Step 1: Reproduce the exact state in DevTools. Right-click the invisible element, Inspect, then in the Styles panel find the :hov toggle (Chrome) or the equivalent “Force state” option. Force :hover (or whichever state is broken) and leave it forced. Now the invisible text is inspectable without your mouse leaving the element.
Step 2: Read the computed color, not the source. Look at the Computed tab, filter for color. It’ll show you the final resolved value and, critically, which rule won. Click through to that rule’s source. If it points to style.css (the file WordPress creates for Customizer Additional CSS), you’ve found your suspect immediately.
Step 3: Check the background too. An invisible-text bug is really a contrast bug: text color equals (or nearly equals) background color. Confirm both values, not just the text color, since sometimes the real conflict is a background rule that changed independently.
Step 4: Search Additional CSS for the selector. Once you know which selector is winning, open Appearance → Customize → Additional CSS and search for it directly. You’re now editing a known, isolated rule instead of guessing.
The fix, and why “just delete it” is usually wrong
The instinct is to delete the offending rule. Sometimes that’s right. But that rule may have been added for a real reason, on a different page, background, or theme state that still exists elsewhere in the site. Deleting it blind can trade one invisible-element bug for another, somewhere you’re not currently looking.
The safer fix is to narrow the selector’s scope so it only applies where it was originally intended, rather than removing it:
/* Before: too broad, catches every menu link everywhere */
.main-navigation a:hover {
color: #ffffff;
}
/* After: scoped to the specific menu instance it was written for */
.main-navigation.dark-bg a:hover {
color: #ffffff;
}
Then verify every place that selector used to match still looks correct, and every place it now excludes is no longer broken. This is the same discipline as fixing a bug in application code: change the smallest thing that fixes the actual defect, then check the blast radius.
In the real case, the fix was a corrected, properly scoped hover rule for the header menu, plus a separate fix for the My Account link’s own visibility issue on its page. Both verified live, same day.
Prevention: a 10-minute audit worth doing before every launch
If you inherited a site with a Customizer Additional CSS box that nobody’s cleaned in years, don’t wait for a customer to report a vanishing menu. Run this check:
- Open DevTools, force
:hoverand:focusstates on every primary navigation item, button, and link in the header and footer. - Do the same on your account/login pages, since those templates are often styled differently and get audited less.
- Check at your smallest supported breakpoint. Invisible-state bugs love to hide behind a mobile menu that nobody tested at 375px.
- If you find a broken state, resist deleting the rule that caused it. Scope it down instead, and confirm nothing else depended on its old, broader reach.
The takeaway
“The menu disappears” is rarely a plugin conflict or a broken theme. It’s almost always a color collision hiding in unscoped Customizer CSS, activated by a state (:hover, :focus) that’s easy to miss in a normal walkthrough because your mouse isn’t sitting still on the element long enough to notice.
Force the state in DevTools, read the computed color, find the winning rule, and scope it down rather than deleting it. Five minutes of that beats an hour of guessing, and it stops the fix from creating the next invisible bug somewhere else on the site.

Data >>
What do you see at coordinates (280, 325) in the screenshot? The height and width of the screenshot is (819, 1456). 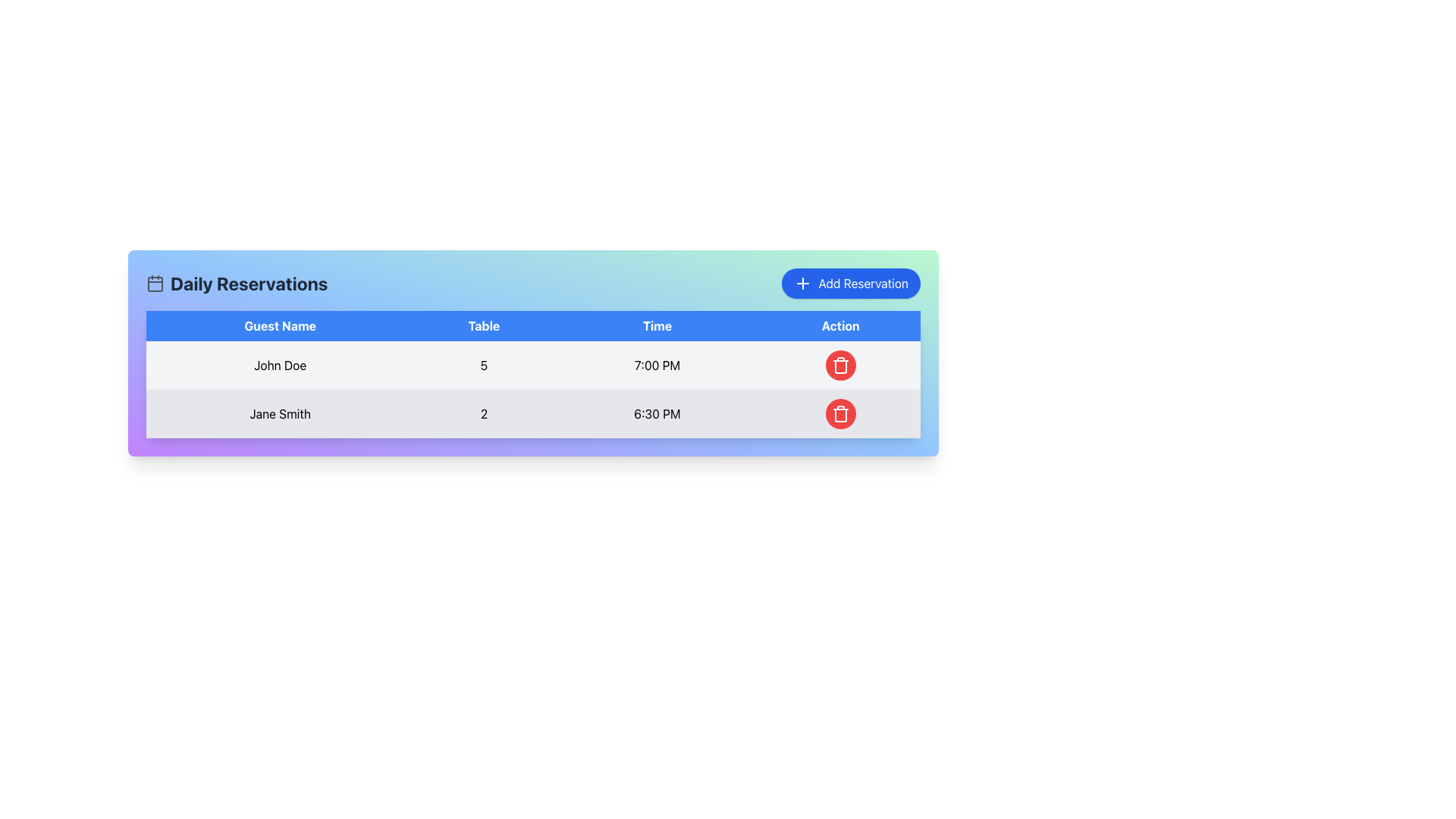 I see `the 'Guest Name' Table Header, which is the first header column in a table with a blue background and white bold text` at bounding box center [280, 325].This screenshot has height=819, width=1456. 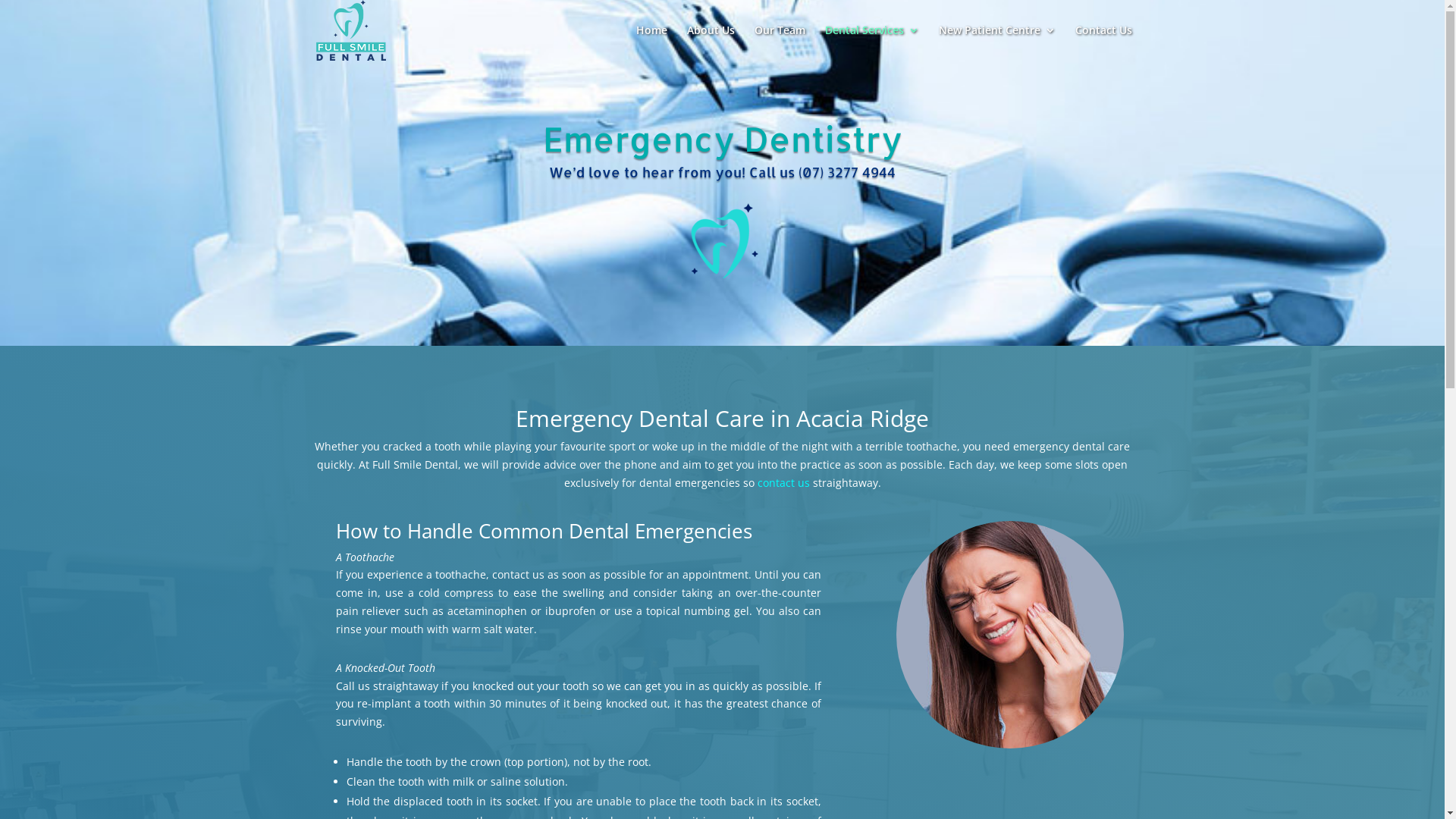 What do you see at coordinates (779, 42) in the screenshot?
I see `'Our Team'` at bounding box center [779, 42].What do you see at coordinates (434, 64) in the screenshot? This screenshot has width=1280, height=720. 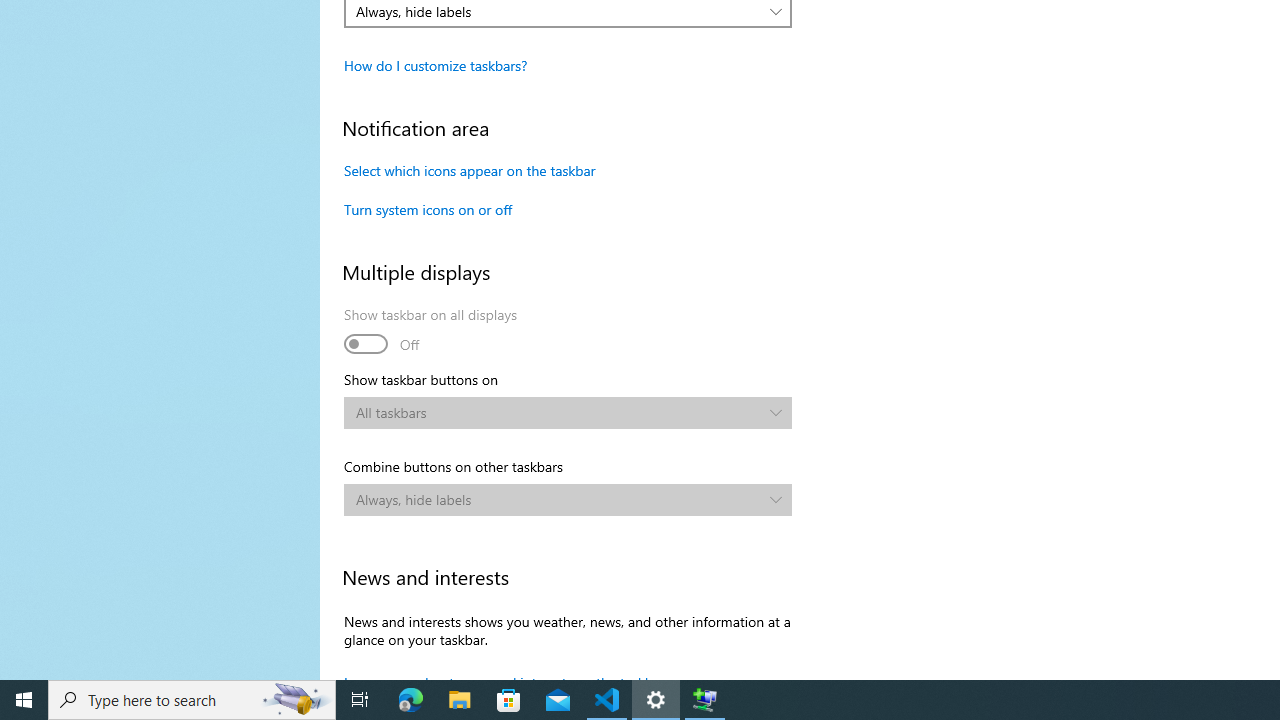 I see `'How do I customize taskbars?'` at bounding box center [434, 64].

Directions for this task >> List the headings of the numbered steps in the guide on disappearing menu text, without their step numbers. Work only from the guide on disappearing menu text, not from the lines.

Correct result >>
- Reproduce the exact state in DevTools.
- Read the computed color, not the source.
- Check the background too.
- Search Additional CSS for the selector.